Go to the line with "The image size is (560, 348)." in the records below, then output it and each following line exactly, up to and including the line with "This screenshot has height=528, width=938.". Skip pictures and add nothing.

- _Data for processing_
____
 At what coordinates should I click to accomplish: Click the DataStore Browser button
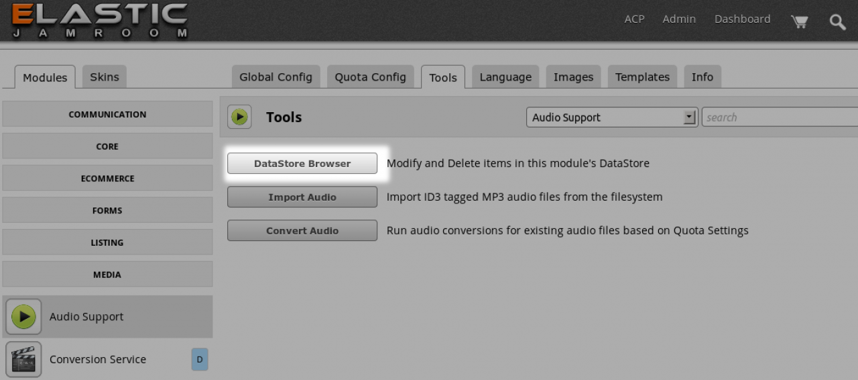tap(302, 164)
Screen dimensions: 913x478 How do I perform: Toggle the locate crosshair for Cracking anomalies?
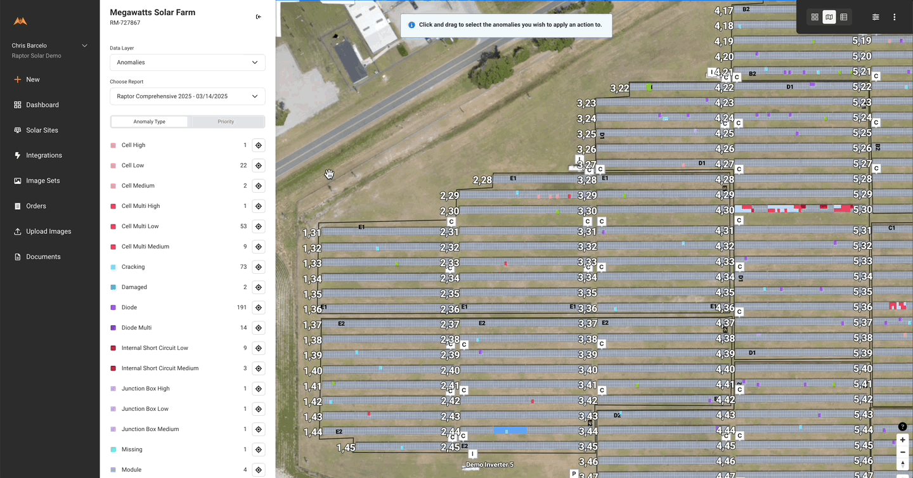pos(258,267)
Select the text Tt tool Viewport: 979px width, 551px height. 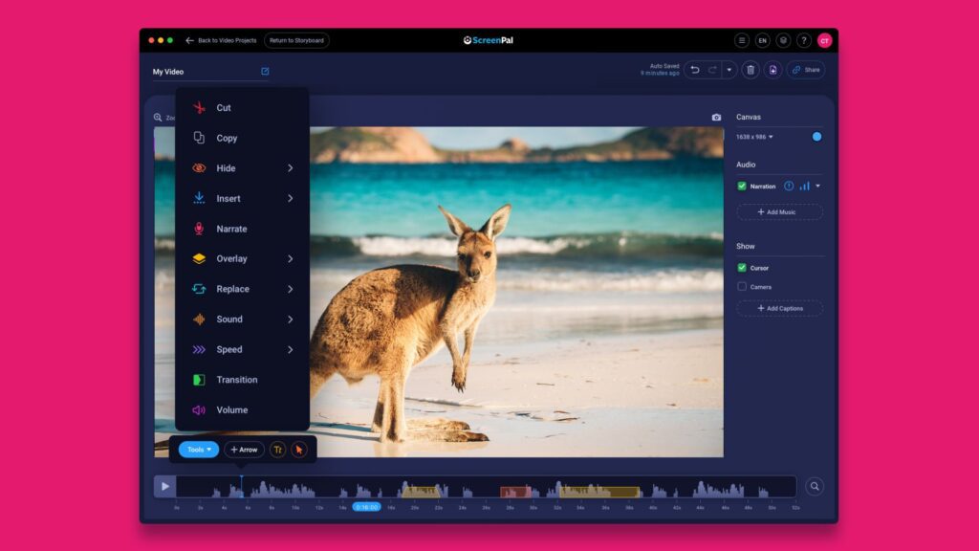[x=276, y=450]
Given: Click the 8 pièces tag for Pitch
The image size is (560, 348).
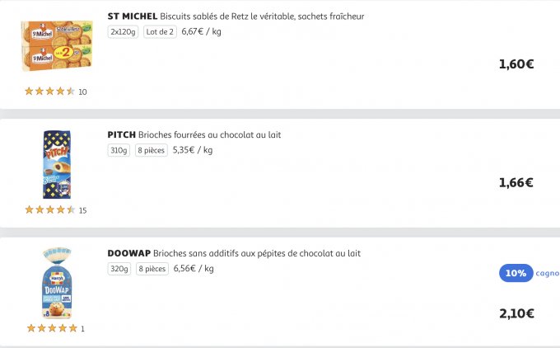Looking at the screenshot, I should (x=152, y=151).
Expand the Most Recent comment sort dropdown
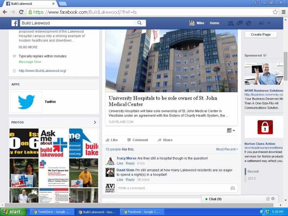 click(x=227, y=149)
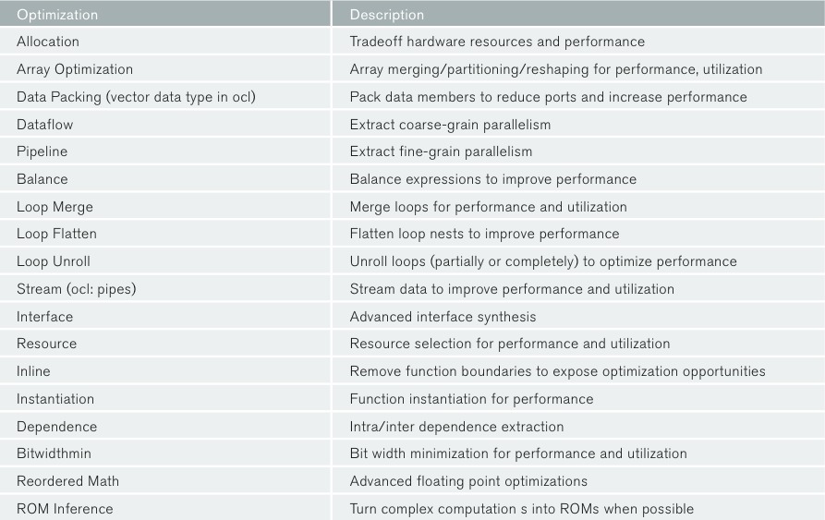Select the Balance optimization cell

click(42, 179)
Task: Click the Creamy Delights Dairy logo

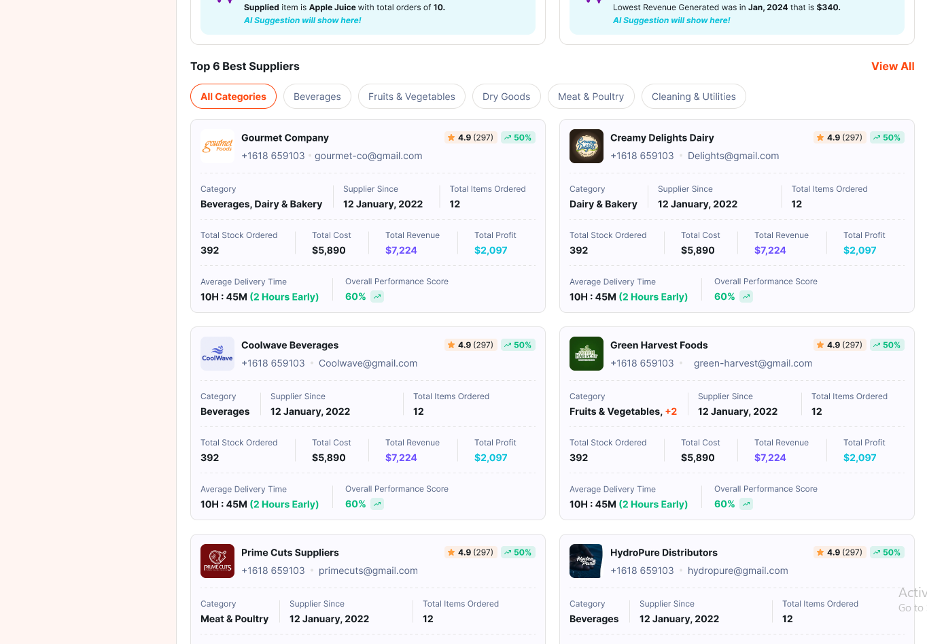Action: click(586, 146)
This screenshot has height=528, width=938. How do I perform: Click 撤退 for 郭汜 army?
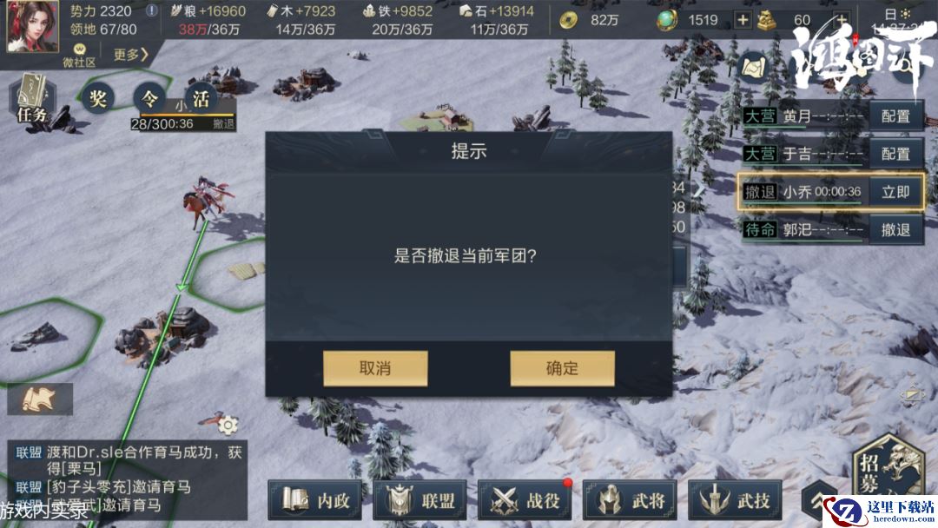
____
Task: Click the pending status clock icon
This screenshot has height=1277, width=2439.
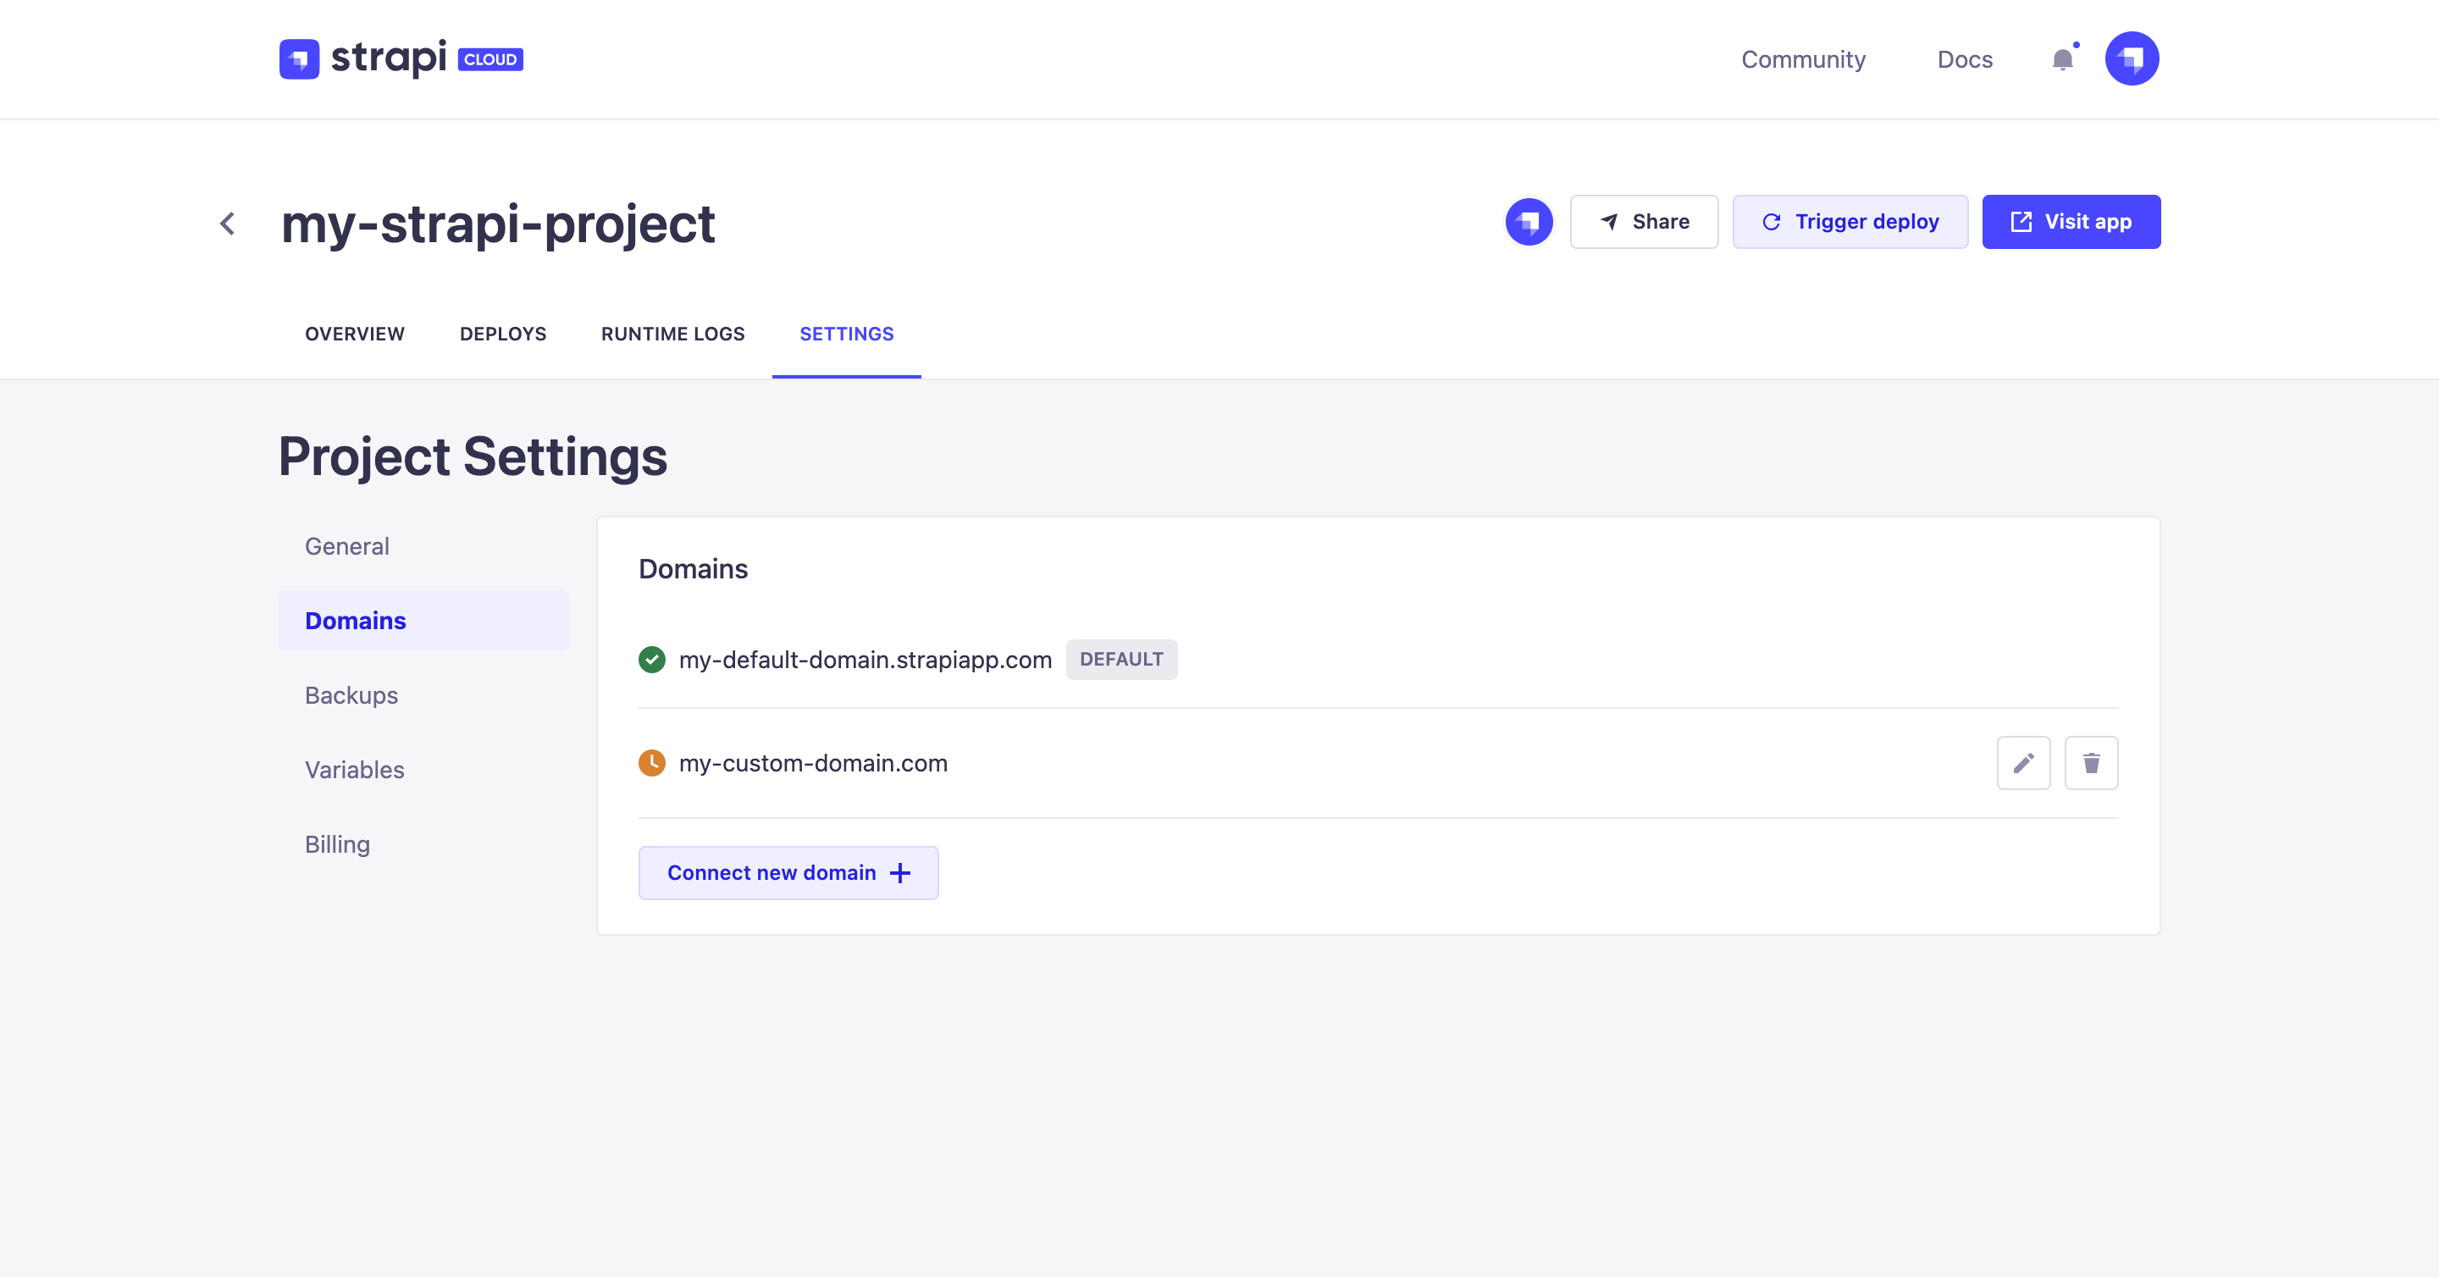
____
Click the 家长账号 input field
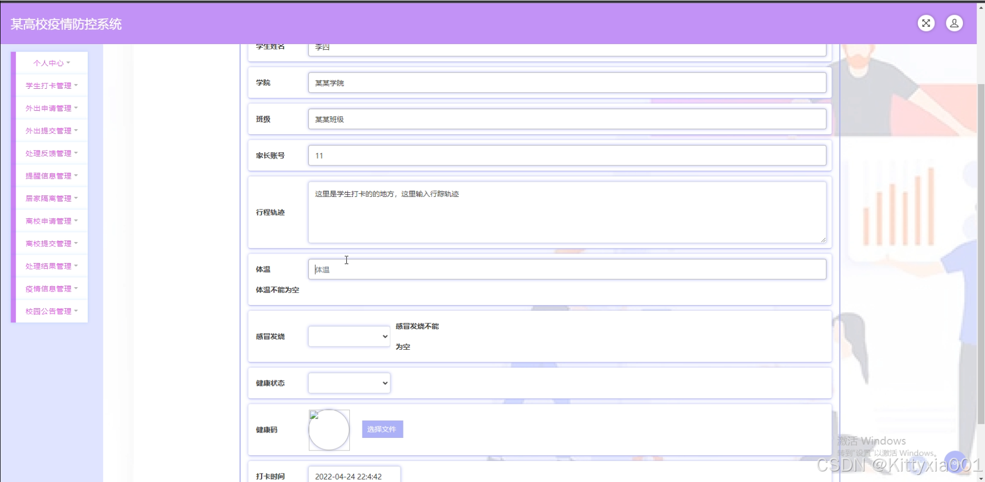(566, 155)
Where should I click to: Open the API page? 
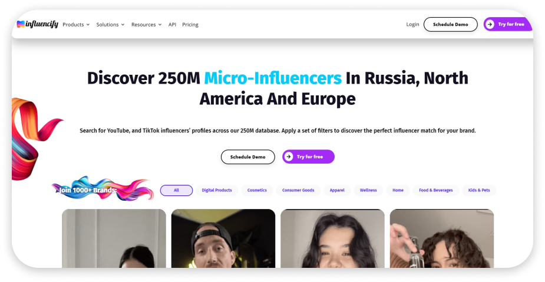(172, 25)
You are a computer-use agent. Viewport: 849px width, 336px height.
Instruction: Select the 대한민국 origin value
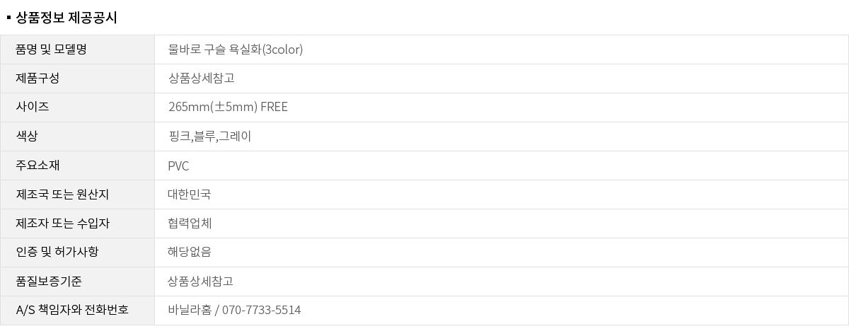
____
- _Answer area_
The image size is (560, 348).
Looking at the screenshot, I should (x=152, y=151).
Expand the Most Recent comment sort dropdown
 click(x=227, y=149)
Select the Balance optimization cell

click(42, 179)
Task: Click the Creamy Delights Dairy logo

Action: click(586, 146)
This screenshot has height=528, width=938. How do I perform: Click 撤退 for 郭汜 army?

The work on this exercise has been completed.